The hallmark of this winter has been these middling storms. Some snow, followed by rain, sleet, sludge. It’s made for ugly morning commutes. But how has it impacted the plow industry in Maine? Cameron O’Brien spoke to a man who owns his own landscaping company based in Portland.

PORTLAND, Maine — You would think for plow-drivers, less snow would mean less work. But it turns out that’s far from being the case.

Dylan Knight has snowplowing down to a science. He's owned and operated Knight's Property Services for 14 years. He says of all his years in the business, this winter is one for the record books.

That’s a good thing, right? Wrong.

"This year has been especially challenging since none of the storms are pure snow, there always seems to be a mix involved," Knight said.

Take last week for example.

"We got 8 inches of snow with a bunch of rain on top of it, that snow was very heavy.
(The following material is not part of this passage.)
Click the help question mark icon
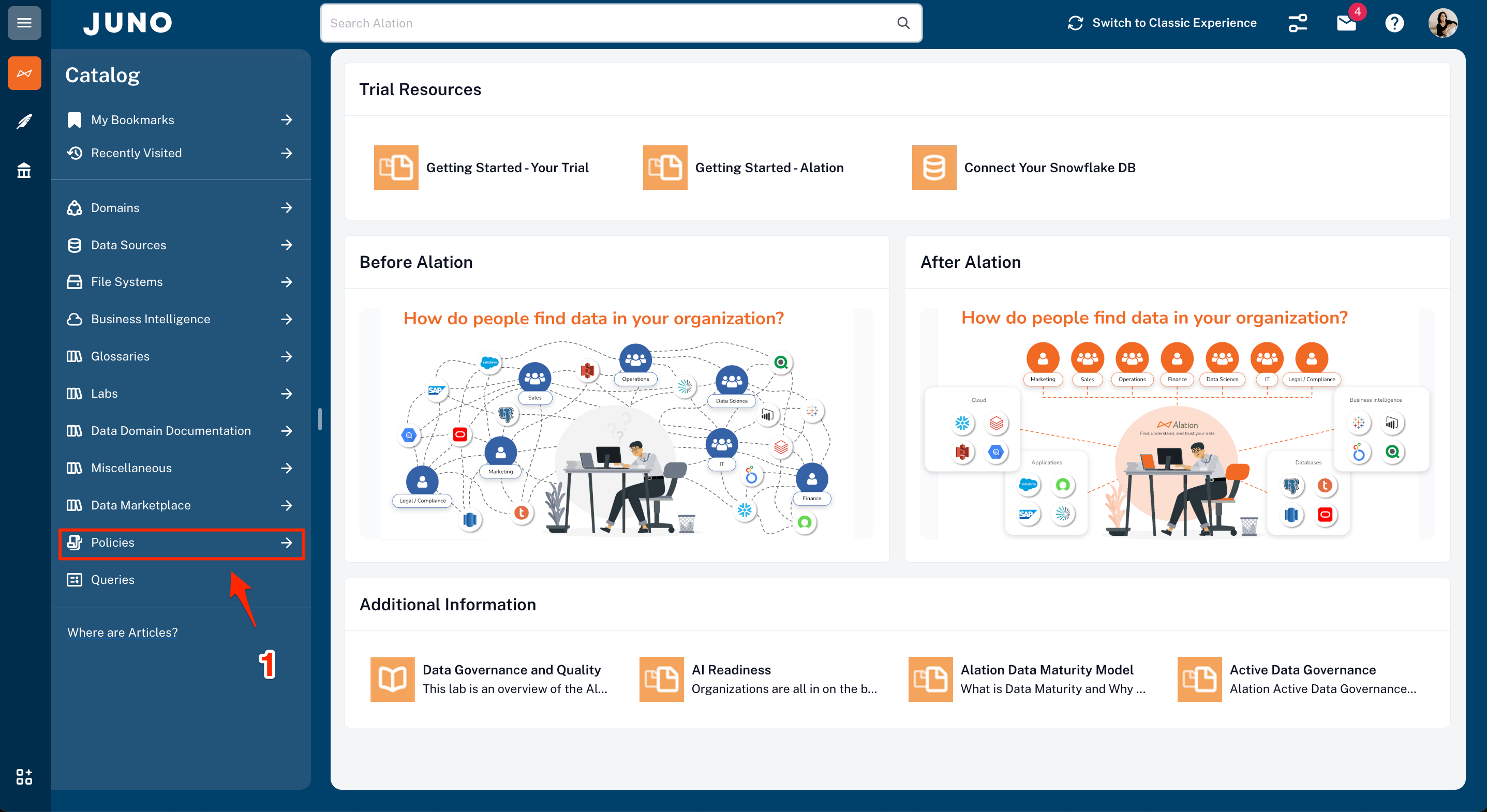The width and height of the screenshot is (1487, 812). [x=1394, y=23]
It took three times as long if it was just powdery snow, so it’s more fuel, more wear and tear, more labor in that aspect," Knight said. 

The timing of the storms makes the situation even more complicated.
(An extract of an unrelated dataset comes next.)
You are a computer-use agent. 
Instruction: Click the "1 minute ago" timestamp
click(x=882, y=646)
"Every storm has been a morning commute type of storm so you’re under the gun to make sure a lot’s plowed for a business to open," Knight said. 

While the quality of this year’s storms have been questionable, the quantity boosts the bottom line.
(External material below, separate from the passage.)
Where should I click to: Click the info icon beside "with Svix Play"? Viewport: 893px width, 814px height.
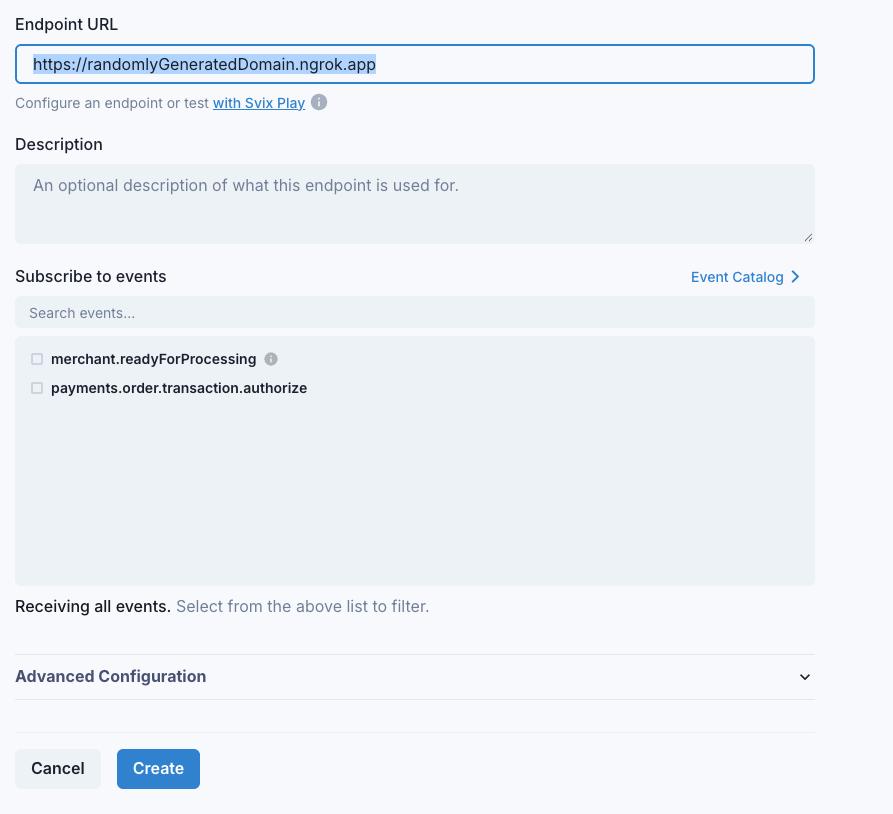coord(318,102)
Knight says the industry standard in Maine is to be paid by the storm, or by the number of storms per season.

"A lot of our contracts have a capped amount so if they reach that it’s going to require a customer to pay extra," Knight said. 

So all in all, it’s shaping up to be a good winter for plow-drivers in the Pine Tree State. But that doesn’t make the work any less draining.

"Every winter is always good for business in a way but the work’s never fun during it. I mean if every storm was powdery snow it wouldn’t be so bad. But this year is just none of that," Knight said.